Three reasons, in the order they bite: physics — above 380 A there is no single building-wire answer in copper, so paralleling is mandatory, not optional; installability — 500 kcmil bends like a young tree and pulls like a fight, while 2 × 3/0 handles like wire; and money — smaller conductors cost less per circular mil and per termination, which the advisor's cost column makes explicit using your own per-foot prices.
NEC 310.10(G): paralleled conductors must each be 1/0 AWG or larger (the advisor never offers 2 × 4 AWG, however tidy the arithmetic) and identical in length, material, size, insulation and termination style — mismatched sets share current unevenly and the short, fat member quietly overheats. Run each set in its own raceway where possible: stacking all sets in one conduit triggers the 310.15(C) bundling derate (80% at 4–6 current-carrying conductors), eroding the very ampacity you paralleled for. And budget terminations honestly — each set adds lugs, gutter space, and a full-size equipment grounding conductor per raceway (250.122(F)).
Two sets halve the effective resistance, so paralleling is also a voltage drop tool: a long 200 A feeder that needs 350 kcmil for drop alone often pencils out cheaper and easier as 2 × 2/0. Click any row's Use this and the whole calculator — chart, verdict, ROI line, PDF report — recalculates on that configuration.
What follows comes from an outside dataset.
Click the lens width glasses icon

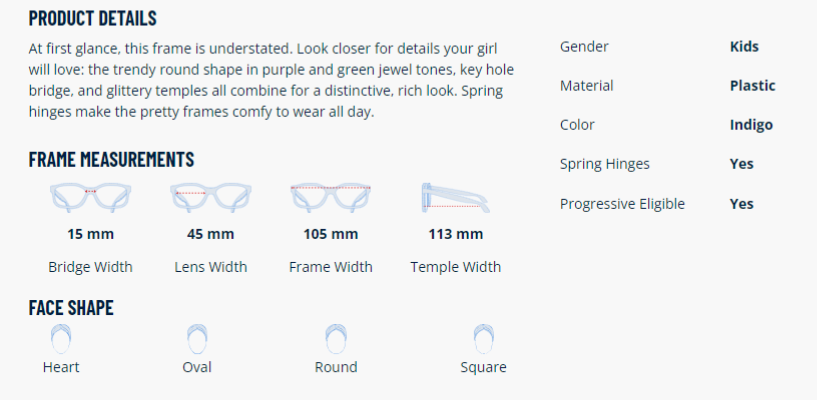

NEC 310.10(G) sets a hard floor: conductors smaller than 1/0 AWG may not be paralleled (narrow exceptions exist for control circuits). The rule exists because current-sharing tolerance gets worse as conductors shrink.
Not required, but standard practice — one raceway per set avoids the bundling derate and keeps the runs naturally matched. If sets do share a raceway, apply 310.15(C) and re-check the ampacity.
Industry practice keeps set lengths within about 10% of each other, tighter on big services. Current divides inversely with impedance, so a meaningfully shorter conductor carries more than its share — permanently.